## Reading text
Incorporates feedback from Deb and Suyog

Fixes #3548
2025-04-24 06:37:19 -04:00 · 2015-07-01 18:33:03 -07:00 · 2015-07-01 18:33:03 -07:00 · 41b9e71792
commit 41b9e71792
parent 3f38575758
8 changed files with 152 additions and 0 deletions
--- a/docs/asciidoc/static/deploying.asciidoc
+++ b/docs/asciidoc/static/deploying.asciidoc
@ -0,0 +1,152 @@
+[[deploying-and-scaling]]
+== Deploying and Scaling Logstash
+
+As your use case for Logstash evolves, the preferred architecture at a given scale will change. This section discusses 
+a range of Logstash architectures in increasing order of complexity, starting from a minimal installation and adding 
+elements to the system. The example deployments in this section write to an Elasticsearch cluster, but Logstash can 
+write to a large variety of {logstash}output-plugins.html[endpoints].
+
+[float]
+[[deploying-minimal-install]]
+=== The Minimal Installation
+
+The minimal Logstash installation has one Logstash instance and one Elasticsearch instance. These instances are 
+directly connected. Logstash uses an {logstash}input-plugins.html[_input plugin_] to ingest data and an 
+Elasticsearch {logstash}output-plugins.html[_output plugin_] to index the data in Elasticsearch, following the Logstash 
+{logstash}pipeline.html[_processing pipeline_]. A Logstash instance has a fixed pipeline constructed at startup, 
+based on the instance’s configuration file. You must specify an input plugin. Output defaults to `stdout`, and the 
+filtering section of the pipeline, which is discussed in the next section, is optional.
+
+image::static/images/deploy_1.png[]
+
+[float]
+[[deploying-filter-threads]]
+=== Using Filters
+
+Log data is typically unstructured, often contains extraneous information that isn’t relevant to your use case, and 
+sometimes is missing relevant information that can be derived from the log contents. You can use a 
+{logstash}filter-plugins.html[filter plugin] to parse the log into fields, remove unnecessary information, and derive 
+additional information from the existing fields. For example, filters can derive geolocation information from an IP 
+address and add that information to the logs, or parse and structure arbitrary text with the 
+{logstash}plugins-filters-grok.html[grok] filter.
+
+Adding a filter plugin can significantly affect performance, depending on the amount of computation the filter plugin 
+performs, as well as on the volume of the logs being processed. The `grok` filter’s regular expression computation is 
+particularly resource-intensive. One way to address this increased demand for computing resources is to use 
+parallel processing on multicore machines. Use the `-w` switch to set the number of execution threads for Logstash 
+filtering tasks. For example the `bin/logstash -w 8` command uses eight different threads for filter processing.
+
+image::static/images/deploy_2.png[]
+
+[float]
+[[deploying-logstash-forwarder]]
+=== Using Logstash Forwarder
+
+The https://github.com/elastic/logstash-forwarder[Logstash Forwarder] is a lightweight, resource-friendly tool written 
+in Go that collects logs from files on the server and forwards these logs to other machines for processing. The 
+Logstash Forwarder uses a secure protocol called Lumberjack to communicate with a centralized Logstash instance.

## Raw data
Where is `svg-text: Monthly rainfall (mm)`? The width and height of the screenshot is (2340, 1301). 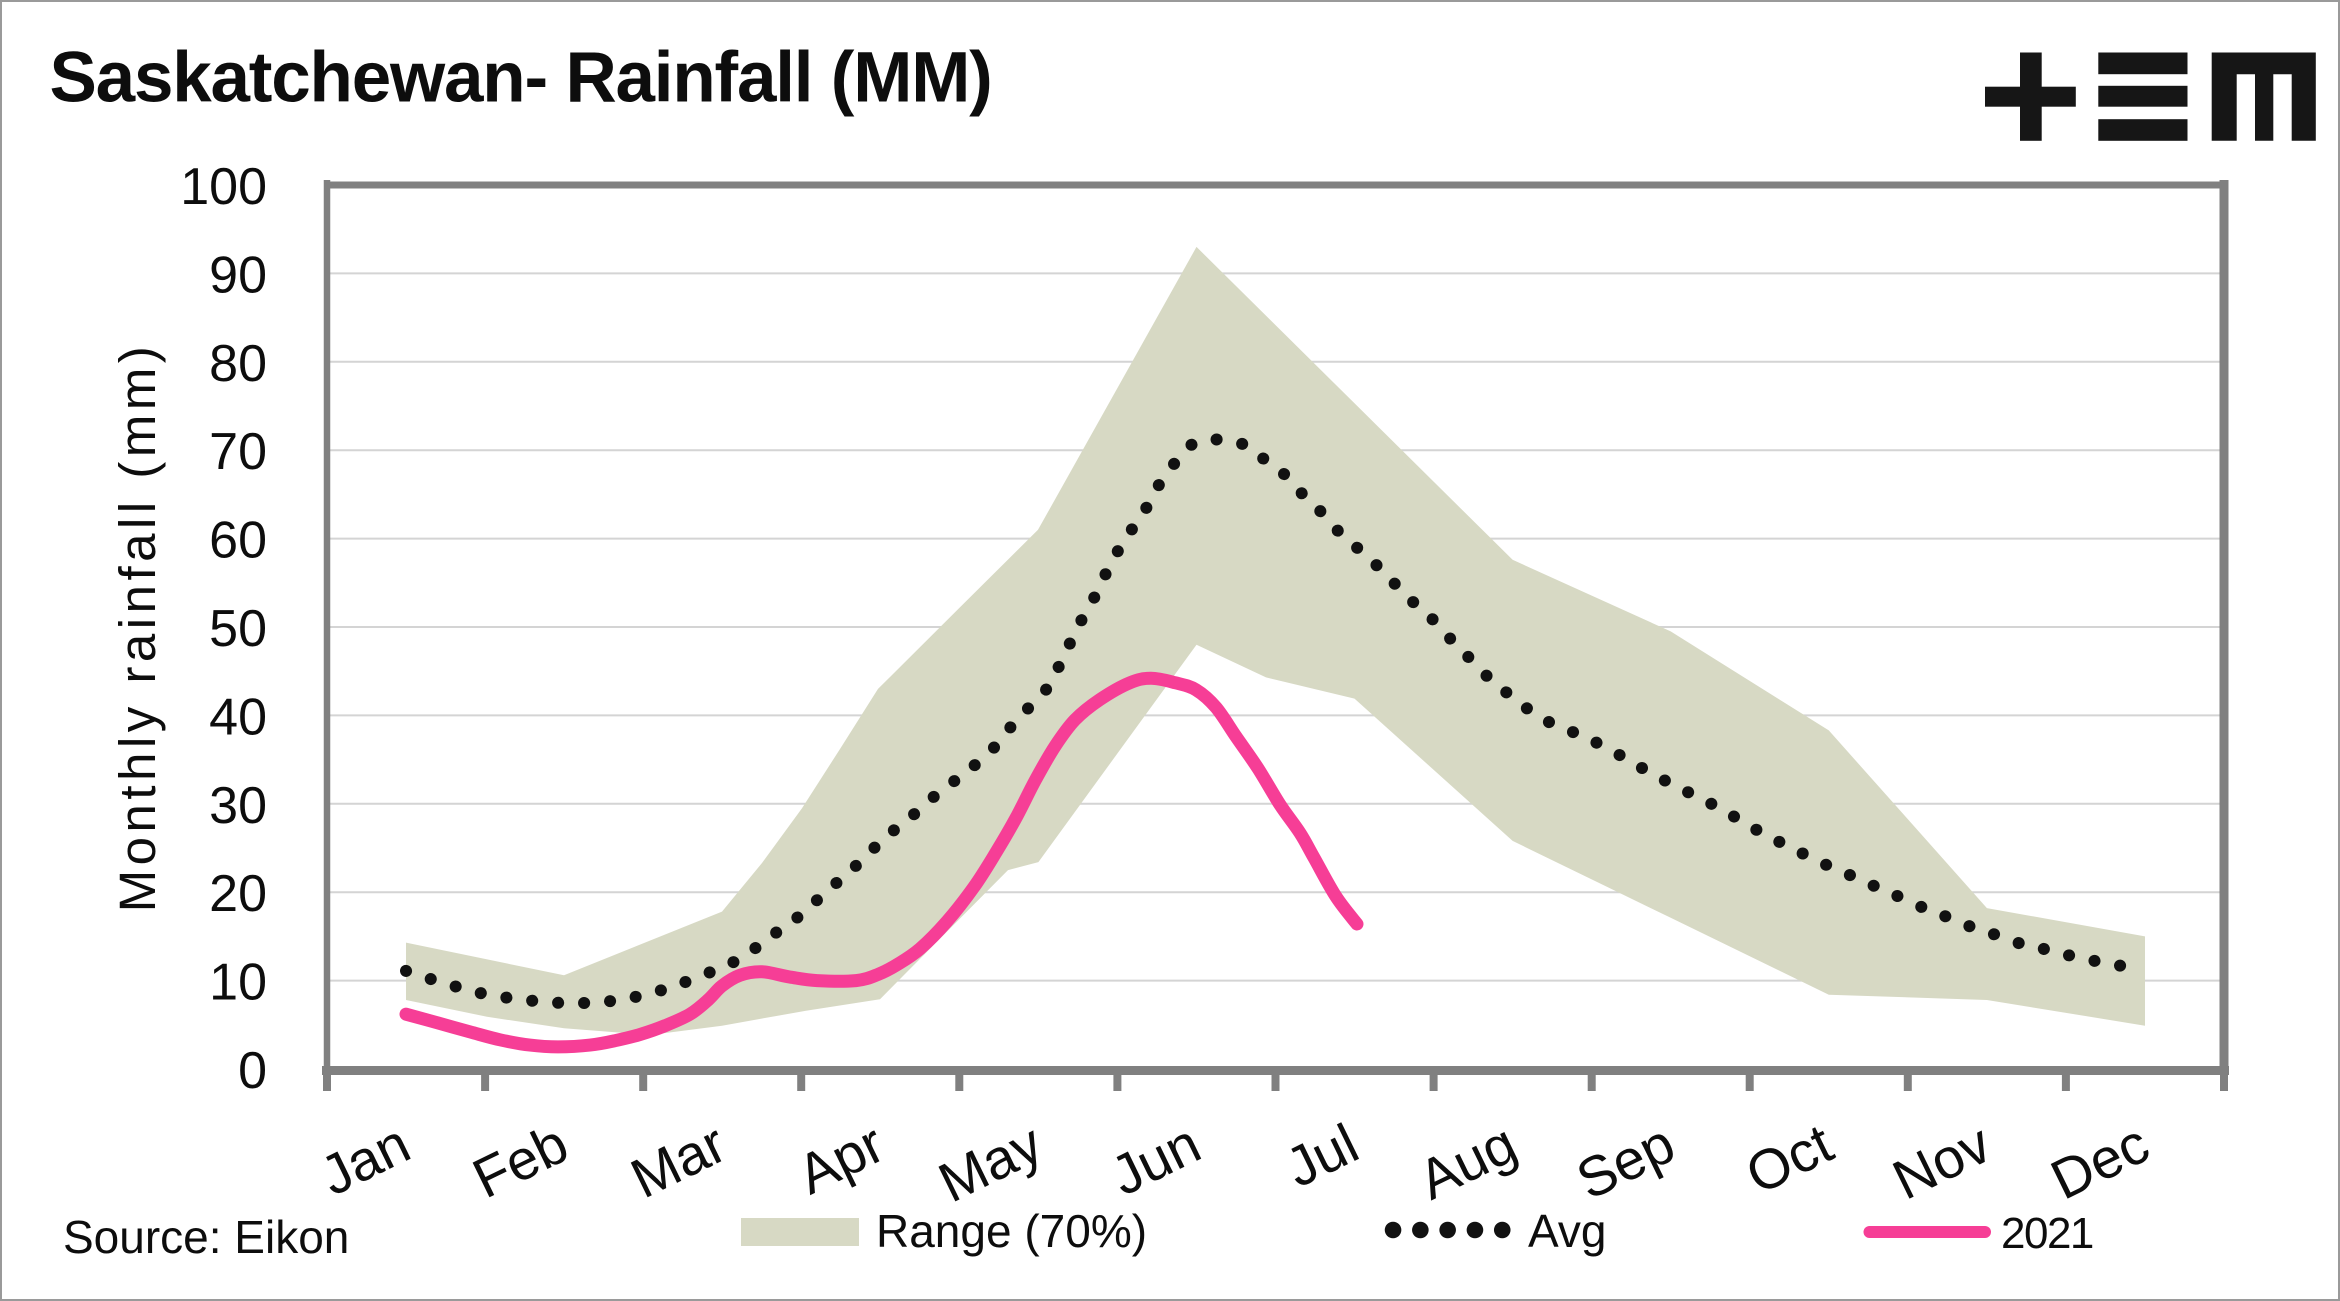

## Tasks and exercises
A - Answer these three questions about the Logstash deployment text, one per line:
(i) What does the minimal Logstash installation consist of?
(ii) Which filter's regular expression computation is called particularly resource-intensive?
(iii) In what language is the Logstash Forwarder written?
B - Summarize the Logstash deployment text in two sentences.
C - Carry the Logstash deployment text forward from its final sentence.

## Responses by task
A -
(i) One Logstash instance and one Elasticsearch instance, directly connected.
(ii) The `grok` filter.
(iii) Go.

B - The section walks through Logstash architectures in increasing order of complexity, starting from a minimal installation in which one Logstash instance, using an input plugin and an Elasticsearch output plugin, connects directly to one Elasticsearch instance. It then adds filter plugins, which can parse and enrich logs but can significantly affect performance, so the `-w` switch sets the number of filter threads, and it introduces the Logstash Forwarder, a lightweight Go tool that sends logs to a centralized Logstash instance over the Lumberjack protocol.

C -
+Configure the Logstash instances that receive Lumberjack data to use the 
+{logstash}plugins-inputs-lumberjack.html[Lumberjack input plugin].
+
+The Logstash Forwarder uses the computing resources of the machine hosting the source data, and the Lumberjack input 
+plugin minimizes the resource demands on the Logstash instance, making this architecture attractive for use cases with 
+resource constraints.
+
+image::static/images/deploy_3.png[]
+
+[float]
+[[deploying-larger-cluster]]
+=== Scaling to a Larger Elasticsearch Cluster
+
+Typically, Logstash does not communicate with a single Elasticsearch node, but with a cluster that comprises several 
+nodes. Logstash can use any of the protocols that Elasticsearch supports to move data into the cluster: 
+{guide}_transport_client_versus_node_client.html[HTTP, transport, or node]. You can configure Logstash for each of 
+these communication modes by changing the value of the 
+{logstash}plugins-outputs-elasticsearch.html#plugins-outputs-elasticsearch-protocol[`protocol`] setting.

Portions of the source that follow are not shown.